Sem perspectiva de melhora, Larissa passou semanas em coma induzido e a família aguardava a falência total dos pulmões para desligar as máquinas e permitir que a menina morresse sem sentir dor. Foi quando o governo de Santa Catarina providenciou a medicação necessária. Ela pôde começar a tratar a pneumonia, e seu corpo reagiu rapidamente ao novo medicamento.

Em seguida, precisou se adaptar “a voltar para a vida depois do tratamento, com o fato de estar sem uma perna e agora com saúde.” Larissa comenta que se sentiu muito esquisita, tanto física como emocionalmente.

Rede de apoio

Desde pequena, a Larissa aprendeu a se virar sozinha. Durante a infância, passou muito tempo com os irmãos mais velhos, já que a mãe trabalhava durante todo dia e parte da noite para compensar o déficit financeiro deixado pelo pai ausente. Ao crescer, aprendeu a cuidar da própria vida e esta razão foi um agravante para os traumas deixados pelo câncer e as marcas deixadas pela doença e o tratamento longos persistiram por anos.

Entender que precisava de pessoas para a sua recuperação foi difícil para a adolescente. É claro que ela entendia a necessidade de pessoas durante os períodos no hospital e mesmo depois, em casa. Mas compreendia apenas que precisava de apoio físico. O processo de reconstrução emocional foi ainda mais duro.

Hoje, ela percebe o quanto algumas pessoas foram essenciais desde a doença até a recuperação. Além da mãe que se desdobrou para conciliar a saúde da filha e o salão de beleza que perdia dinheiro a cada dia fechado, Larissa destaca a ajuda que sua professora particular ofereceu. “Essa mulher foi um anjo na minha vida”, Larissa afirma convicta.

Quando a mãe e o padrasto, não podiam estar em um momento importante do tratamento, a professora Sheila acompanhava a menina, fosse em uma cirurgia ou levando algum item para o hospital. Além da professora, uma tia, a Débora, acompanhou a menina por muito tempo. E os enfermeiros sempre foram figuras essenciais para manter a autoestima da menina. “Eles eram muito carinhosos e faziam de tudo para que não fosse uma experiência tão ruim para a gente”, relembra.

Readaptação à escola

Se engana quem pensa que os problemas da Lari acabaram com o tratamento e a amputação. Agora ela era adolescente, mas ainda tinha a mente de um ano antes. Ao voltar para a vida cotidiana, percebeu que as meninas de sua idade substituíram Barbies por maquiagem e o pega-pega por interação com o sexo oposto. A nova rotina não parecia fazer sentido para Larissa.

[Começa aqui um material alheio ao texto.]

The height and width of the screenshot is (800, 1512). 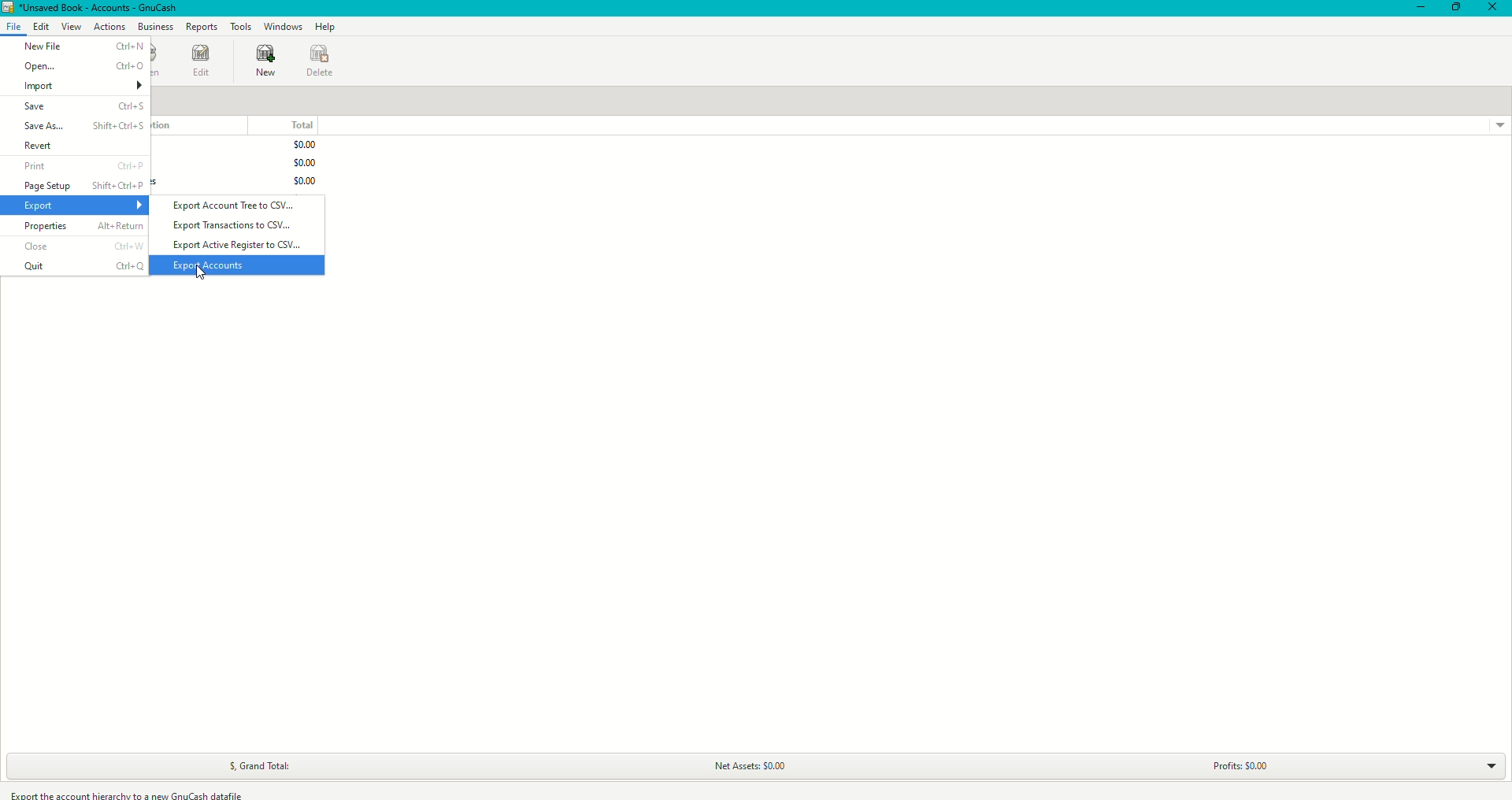 What do you see at coordinates (298, 161) in the screenshot?
I see `$0` at bounding box center [298, 161].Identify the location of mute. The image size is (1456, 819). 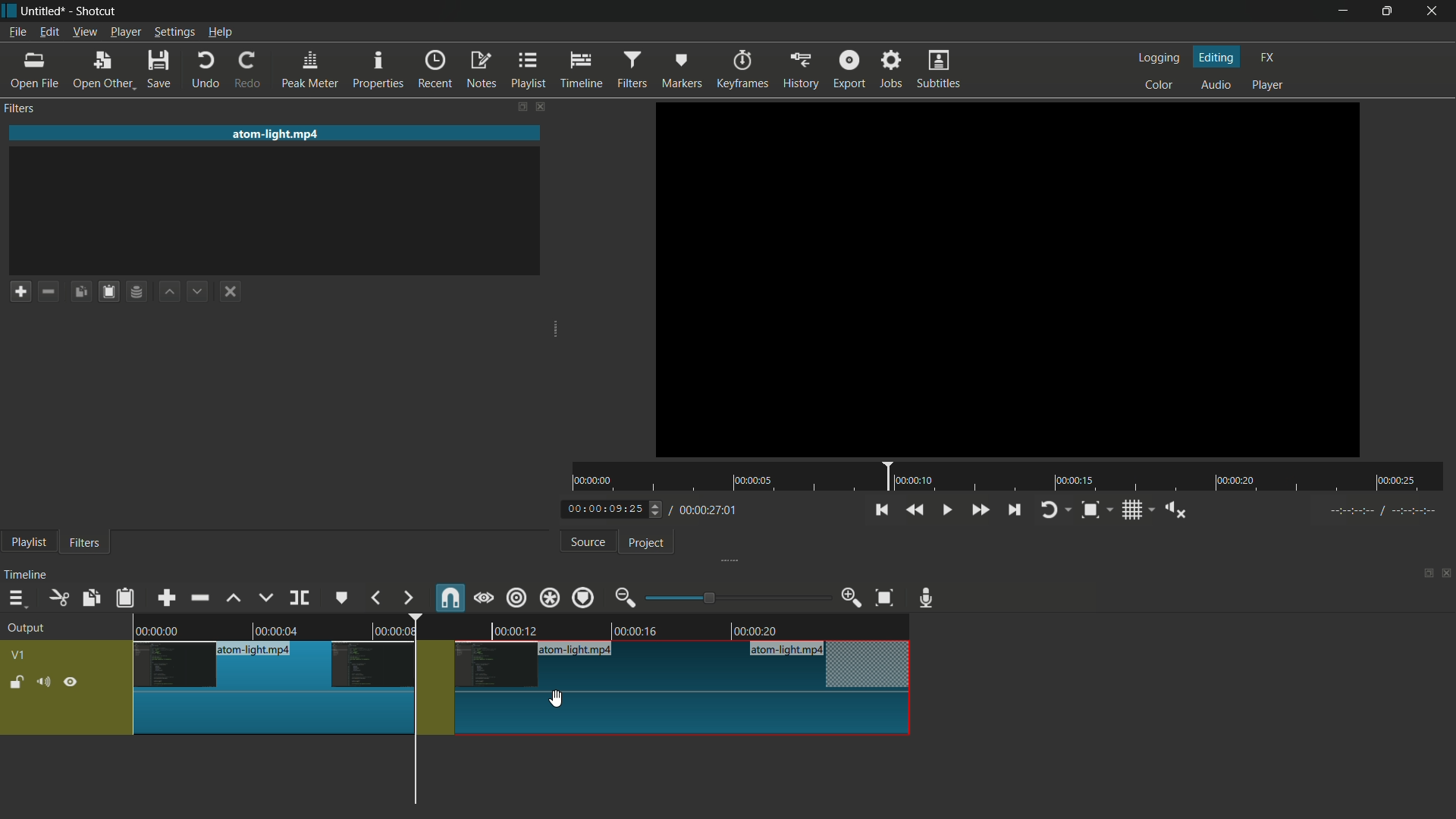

Além da adaptação normal depois de um ano distante, os novos fatores físicos também foram assuntos delicados. “A escola foi a pior parte [da readaptação]”, desabafa. Quando voltou para a rotina escolar, passou a ser “a menina que tinha câncer, a menina sem perna” e tinha dificuldades de locomoção.

Ela conta que ninguém na escola a tratava como antes da doença. “Parecia que as pessoas tinham medo de falar comigo, de encostar em mim”, lamenta, completando que não sabia identificar o que os olhares lançados para ela significavam. Em momentos diversos, Larissa ouviu de pessoas próximas que não queriam mais ser seus amigos pela sua condição.

Além disso, a amputação e seu cabelo que começava a crescer também foram pauta de bullying. “Algumas pessoas começaram a achar muito engraçado o fato de eu não ter uma perna”, relembra.

Peso emocional

Em diversos momentos, Larissa não suportou a pressão e os traumas. Durante as terapias, ela não conseguia se abrir com o psicólogo e passou várias sessões sem dizer nenhuma palavra ou apenas “não quero falar sobre isso”. 

Para ela, a pior sensação era se sentir culpada por estar viva, enquanto muitas pessoas com as quais conviveu durante o tratamento morreram. Não “aproveitar a vida”, como ela costuma dizer, a deixava deprimida, ao mesmo tempo que impedia que ela tirasse a própria vida, pela culpa por quem não sobreviveu ao câncer.

Pouco mais de um ano depois da amputação, Larissa foi diagnosticada com princípio de depressão e pensamentos suicidas eram recorrentes. Ela comenta que as coisas só começaram a mudar com a ajuda de uma rede de contatos, novas amizades e apego à religiosidade. A partir da fé e da convivência com os amigos, Larissa passou a entender que sua vida tem um propósito e a valoriza a cada dia.